Iceland's event is much smaller, but we're not talking about the sort of thing that you can implement in a year.

2 comments

half jokingly I thought "so we just need 160 power plants to bring it down to 100 years"
In the article it's said the proposal already included 160 plants in a big ring around yellowstone, resulting in the 16,000 years figure.

So to get it down to 100 years you'd need 160^2 = 25,600 geothermal plants.

Perfectly reasonable, let's do it.

Plus you’d take a great step towards solving our energy problems.
We'll except the fact that deep geothermal plants are completely theoretic as a means of production - the final cost of power is a big ???.

Most people want cheap power. Anything over around 20 cents a kWh makes it uncompetitive to fossile equivalents (e.g. wood / oil / gas heating).

Not only does it already exist, it's cheap enough that Kenya has some and wants more: https://en.wikipedia.org/wiki/Geothermal_power_in_Kenya

Judging by the price tag of 9.1 Ksh/kWh listed on https://en.wikipedia.org/wiki/Energy_in_Kenya (and looking up historical exchange rates because of the date of the link and their persistent inflation), that's about 0.085-0.090 USD/kWh.

iirc it works well in Kenya because the thermal gradient is really steep and the heat is right near the surface. I don't think that's common around the world. Local expenses (labor, etc...) are also cheaper than in many parts of the world.

Geothermal is however one of the electricity sources with the fewest negative externalities so definitely should be pursued where possible.

> We'll except the fact that deep geothermal plants are completely theoretic as a means of production

Not theoretical at all:

https://www.canarymedia.com/articles/geothermal/americas-fir...

In theory the cost of the whole thing blowing up should offset this investment costs but Don't Look Up (2021) convincing the folk about potential natural disasters.
This is more like insurance. If you move to the mountains, you have to pay for special fire insurance because mountains have forest fires.

The U.S. is an extremely productive economy with at least one enormous cyclical natural catastrophe attached to it. If this natural catastrophe is preventable, and the costs of prevention are outweighed by the costs of losing the US economy, then it's probably worth doing.

I just assumed that it was one of those things that isn't economically or technically feasible.

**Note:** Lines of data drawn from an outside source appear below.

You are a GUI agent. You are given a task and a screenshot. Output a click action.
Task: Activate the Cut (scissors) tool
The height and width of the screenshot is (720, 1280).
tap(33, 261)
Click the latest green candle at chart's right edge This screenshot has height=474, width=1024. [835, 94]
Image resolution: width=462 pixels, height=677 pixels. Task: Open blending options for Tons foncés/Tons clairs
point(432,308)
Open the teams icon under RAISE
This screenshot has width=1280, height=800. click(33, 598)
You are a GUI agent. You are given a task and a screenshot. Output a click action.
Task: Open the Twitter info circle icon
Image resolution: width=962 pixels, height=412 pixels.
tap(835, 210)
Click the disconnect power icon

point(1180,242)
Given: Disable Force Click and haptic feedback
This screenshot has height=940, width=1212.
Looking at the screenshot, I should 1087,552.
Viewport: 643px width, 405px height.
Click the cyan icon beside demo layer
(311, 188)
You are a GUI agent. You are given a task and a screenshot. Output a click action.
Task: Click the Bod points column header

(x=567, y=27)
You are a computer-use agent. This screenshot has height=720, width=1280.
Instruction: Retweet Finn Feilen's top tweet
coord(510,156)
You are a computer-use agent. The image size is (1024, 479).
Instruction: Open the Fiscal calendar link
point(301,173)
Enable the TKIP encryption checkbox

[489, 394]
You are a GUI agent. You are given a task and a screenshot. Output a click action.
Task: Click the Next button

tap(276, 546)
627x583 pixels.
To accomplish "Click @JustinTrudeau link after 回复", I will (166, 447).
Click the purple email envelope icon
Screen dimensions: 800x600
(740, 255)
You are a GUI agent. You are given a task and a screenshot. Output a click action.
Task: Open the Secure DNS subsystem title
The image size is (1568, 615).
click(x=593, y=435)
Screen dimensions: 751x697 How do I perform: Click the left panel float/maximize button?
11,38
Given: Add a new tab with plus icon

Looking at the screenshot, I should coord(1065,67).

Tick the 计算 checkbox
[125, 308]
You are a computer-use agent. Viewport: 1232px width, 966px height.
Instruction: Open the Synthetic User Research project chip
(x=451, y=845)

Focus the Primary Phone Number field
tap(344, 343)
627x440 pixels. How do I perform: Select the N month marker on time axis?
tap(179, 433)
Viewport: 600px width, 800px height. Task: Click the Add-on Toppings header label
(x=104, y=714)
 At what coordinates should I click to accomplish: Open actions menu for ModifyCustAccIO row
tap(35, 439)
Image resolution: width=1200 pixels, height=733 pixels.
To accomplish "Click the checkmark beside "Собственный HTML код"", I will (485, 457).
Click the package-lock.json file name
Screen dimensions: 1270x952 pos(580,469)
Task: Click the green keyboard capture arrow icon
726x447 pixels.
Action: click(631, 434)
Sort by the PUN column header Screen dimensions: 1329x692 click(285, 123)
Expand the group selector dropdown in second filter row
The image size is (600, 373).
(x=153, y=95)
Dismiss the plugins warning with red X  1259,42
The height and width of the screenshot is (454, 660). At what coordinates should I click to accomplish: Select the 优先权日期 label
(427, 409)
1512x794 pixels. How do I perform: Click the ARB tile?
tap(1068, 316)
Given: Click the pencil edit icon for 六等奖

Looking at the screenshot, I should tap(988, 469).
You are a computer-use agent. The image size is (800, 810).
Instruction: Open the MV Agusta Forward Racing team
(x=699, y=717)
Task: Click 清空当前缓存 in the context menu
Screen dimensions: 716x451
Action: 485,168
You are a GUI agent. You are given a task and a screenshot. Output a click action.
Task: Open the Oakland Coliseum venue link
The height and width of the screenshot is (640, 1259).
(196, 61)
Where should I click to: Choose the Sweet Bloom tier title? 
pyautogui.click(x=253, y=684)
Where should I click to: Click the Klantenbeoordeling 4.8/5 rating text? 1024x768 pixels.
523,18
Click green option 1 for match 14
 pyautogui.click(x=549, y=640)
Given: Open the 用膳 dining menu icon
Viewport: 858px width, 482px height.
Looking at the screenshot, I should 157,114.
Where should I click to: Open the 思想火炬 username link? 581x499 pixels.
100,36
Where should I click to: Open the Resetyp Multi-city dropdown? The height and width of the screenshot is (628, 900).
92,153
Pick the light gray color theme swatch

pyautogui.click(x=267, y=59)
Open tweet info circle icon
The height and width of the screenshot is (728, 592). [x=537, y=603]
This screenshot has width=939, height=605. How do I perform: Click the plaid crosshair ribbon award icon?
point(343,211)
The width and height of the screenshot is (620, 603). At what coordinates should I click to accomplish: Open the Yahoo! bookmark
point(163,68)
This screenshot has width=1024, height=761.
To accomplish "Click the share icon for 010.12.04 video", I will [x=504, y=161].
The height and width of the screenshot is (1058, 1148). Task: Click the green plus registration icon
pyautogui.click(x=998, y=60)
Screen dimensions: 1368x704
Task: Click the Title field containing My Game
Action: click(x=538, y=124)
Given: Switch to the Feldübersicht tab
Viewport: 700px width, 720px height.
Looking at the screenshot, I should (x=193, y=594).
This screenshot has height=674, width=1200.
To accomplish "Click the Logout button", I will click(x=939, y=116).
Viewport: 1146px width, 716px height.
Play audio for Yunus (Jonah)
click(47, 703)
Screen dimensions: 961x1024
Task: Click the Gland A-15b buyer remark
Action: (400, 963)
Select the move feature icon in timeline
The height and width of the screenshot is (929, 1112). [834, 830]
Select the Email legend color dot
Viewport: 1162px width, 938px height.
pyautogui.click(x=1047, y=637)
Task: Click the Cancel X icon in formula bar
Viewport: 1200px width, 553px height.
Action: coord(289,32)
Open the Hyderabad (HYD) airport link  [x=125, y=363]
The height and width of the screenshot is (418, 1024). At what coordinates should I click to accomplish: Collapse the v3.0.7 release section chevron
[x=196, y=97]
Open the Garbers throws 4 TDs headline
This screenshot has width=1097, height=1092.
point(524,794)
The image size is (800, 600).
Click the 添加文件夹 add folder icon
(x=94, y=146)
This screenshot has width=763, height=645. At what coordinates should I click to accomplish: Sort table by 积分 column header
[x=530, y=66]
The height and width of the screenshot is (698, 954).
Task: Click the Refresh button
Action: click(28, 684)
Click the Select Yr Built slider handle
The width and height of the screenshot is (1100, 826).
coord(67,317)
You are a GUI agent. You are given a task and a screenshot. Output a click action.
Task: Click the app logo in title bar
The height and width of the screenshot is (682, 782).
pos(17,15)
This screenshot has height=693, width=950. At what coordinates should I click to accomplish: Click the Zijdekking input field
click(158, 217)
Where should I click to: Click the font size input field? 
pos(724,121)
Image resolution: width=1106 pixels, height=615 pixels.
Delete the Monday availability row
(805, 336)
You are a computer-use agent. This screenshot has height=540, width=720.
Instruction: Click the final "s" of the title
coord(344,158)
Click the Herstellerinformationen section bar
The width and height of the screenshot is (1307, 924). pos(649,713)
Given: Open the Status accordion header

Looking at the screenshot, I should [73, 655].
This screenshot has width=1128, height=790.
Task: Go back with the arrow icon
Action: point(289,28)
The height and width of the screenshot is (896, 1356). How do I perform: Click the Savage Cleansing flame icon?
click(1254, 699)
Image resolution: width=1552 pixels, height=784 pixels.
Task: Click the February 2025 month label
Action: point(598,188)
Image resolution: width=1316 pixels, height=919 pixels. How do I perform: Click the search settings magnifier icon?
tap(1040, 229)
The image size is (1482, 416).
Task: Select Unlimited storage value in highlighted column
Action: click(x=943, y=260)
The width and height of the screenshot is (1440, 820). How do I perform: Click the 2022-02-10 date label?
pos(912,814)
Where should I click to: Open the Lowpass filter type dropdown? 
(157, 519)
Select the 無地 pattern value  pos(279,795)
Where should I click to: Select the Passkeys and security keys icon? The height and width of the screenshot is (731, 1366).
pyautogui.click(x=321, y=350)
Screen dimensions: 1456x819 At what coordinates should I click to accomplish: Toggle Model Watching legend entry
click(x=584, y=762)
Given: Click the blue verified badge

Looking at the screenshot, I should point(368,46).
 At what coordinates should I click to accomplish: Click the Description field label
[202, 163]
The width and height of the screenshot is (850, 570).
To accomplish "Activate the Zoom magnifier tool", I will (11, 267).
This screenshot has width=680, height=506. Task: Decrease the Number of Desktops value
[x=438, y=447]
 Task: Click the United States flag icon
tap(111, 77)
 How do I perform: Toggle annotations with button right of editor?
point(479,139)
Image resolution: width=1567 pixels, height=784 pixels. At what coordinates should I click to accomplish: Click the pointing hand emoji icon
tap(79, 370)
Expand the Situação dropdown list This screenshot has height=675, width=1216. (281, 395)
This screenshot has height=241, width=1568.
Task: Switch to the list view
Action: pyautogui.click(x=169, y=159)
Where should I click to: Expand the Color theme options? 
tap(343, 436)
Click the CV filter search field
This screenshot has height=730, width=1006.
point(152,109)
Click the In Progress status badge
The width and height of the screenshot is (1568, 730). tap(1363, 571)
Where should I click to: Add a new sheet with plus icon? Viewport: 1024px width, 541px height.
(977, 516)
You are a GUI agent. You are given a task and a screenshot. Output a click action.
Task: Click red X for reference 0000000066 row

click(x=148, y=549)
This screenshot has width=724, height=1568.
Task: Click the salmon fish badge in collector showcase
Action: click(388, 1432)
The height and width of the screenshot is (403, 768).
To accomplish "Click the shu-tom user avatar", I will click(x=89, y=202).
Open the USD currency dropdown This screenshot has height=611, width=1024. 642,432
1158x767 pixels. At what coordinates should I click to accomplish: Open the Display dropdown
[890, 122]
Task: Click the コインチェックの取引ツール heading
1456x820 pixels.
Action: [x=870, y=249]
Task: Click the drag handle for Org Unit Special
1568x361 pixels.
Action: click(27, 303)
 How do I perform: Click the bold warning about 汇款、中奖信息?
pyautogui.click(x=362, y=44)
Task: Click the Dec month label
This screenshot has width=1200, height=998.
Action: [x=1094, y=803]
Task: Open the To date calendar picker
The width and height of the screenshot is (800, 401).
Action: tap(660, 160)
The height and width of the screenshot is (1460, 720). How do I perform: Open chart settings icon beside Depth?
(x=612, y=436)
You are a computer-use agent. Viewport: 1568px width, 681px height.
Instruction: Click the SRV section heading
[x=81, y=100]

"Anything over around 20 cents a kWh makes it uncompetitive"

Cries in European

Don't mistake price of production and selling price. When it takes times to construct additional production, you can sell the electricity at very high cost but have a low production cost.
California is 50c/kwh…
According to https://www.eia.gov/electricity/state/archive/2021/ the average retail price for California was 20..
The Factorio method of problem solving, I like it.
hehe, or drilling down into the magma chamber 160 times causes it to erupt prematurely.
If plate tectonics stops, ocean life is over, then the following year, land life will also be also be over.